Ve devam ediyor: "Son dönemde üzerimize öyle bir yüklendiler ki ellerindeki malzemeyi de büyük ölçüde tükettiler. Şimdi önümüzde bir imtihan daha var o da 2019 seçimlerini kazasız belasız geçirmektir. 80 milyon biz tek milletiz. Kimse operasyona yeltenmesin yeltenirse bedelini ağır öder. Tendürek dağlarında Gabar'da gerekirse Kandil'de Sincar'da hepsi karda kışta şu anda bütün operasyonları yönetiyorlar. Mağaralarına kadar, inlerine kadar girecek bunları bitirinceye kadar yola devam edeceğiz."
 
Alıntılar biraz uzun oldu ama Erdoğan'ın "Atatürkçülüğünü" anlamak için gerekliydi. "Tek"çiliğin bütün unsurlarını tereddütsüz kullanan, kitlesel katliamlar dahil her türlü yönteme başvuran Erdoğan diktası, bu anlamda Kemalizmi doğru okumuştur.

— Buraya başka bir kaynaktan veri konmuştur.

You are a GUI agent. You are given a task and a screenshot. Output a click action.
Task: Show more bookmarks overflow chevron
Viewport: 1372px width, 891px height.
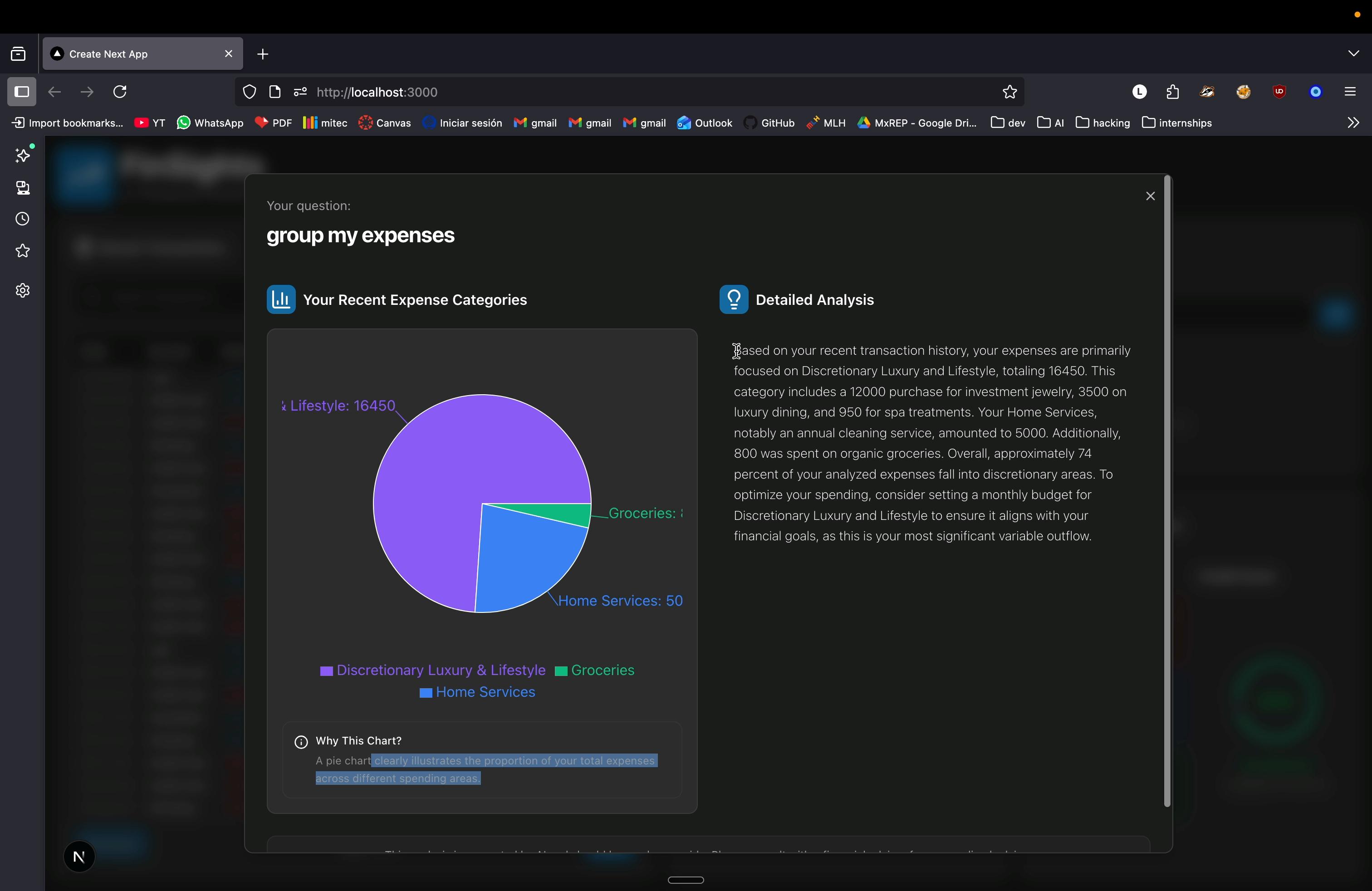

Kürt halkına (ve ezilen halklara) olan düşmanlığı, rejimin genetik kodlarından aldığı bir mirastır. Osmanlıcı Erdoğan ile Kemalist tekçilik ittihatçı akılda birbirine bağlanmaktadır. Halklara, emekçilere ve bil cümle ezilenlere düşmanlık ve çökmekte olan düzenlerini kurtarmak ortak hayalleridir. Ne var ki tarih hep ileriye akar. Ve ne çöken Osmanlıyı diriltmek ne de onun çıktısı olan Kemalizmi ihya etmek mümkündür. İki harabeden bir bina yapmaya kalkanların elinde kala kala daha büyük bir harabe olacaktır.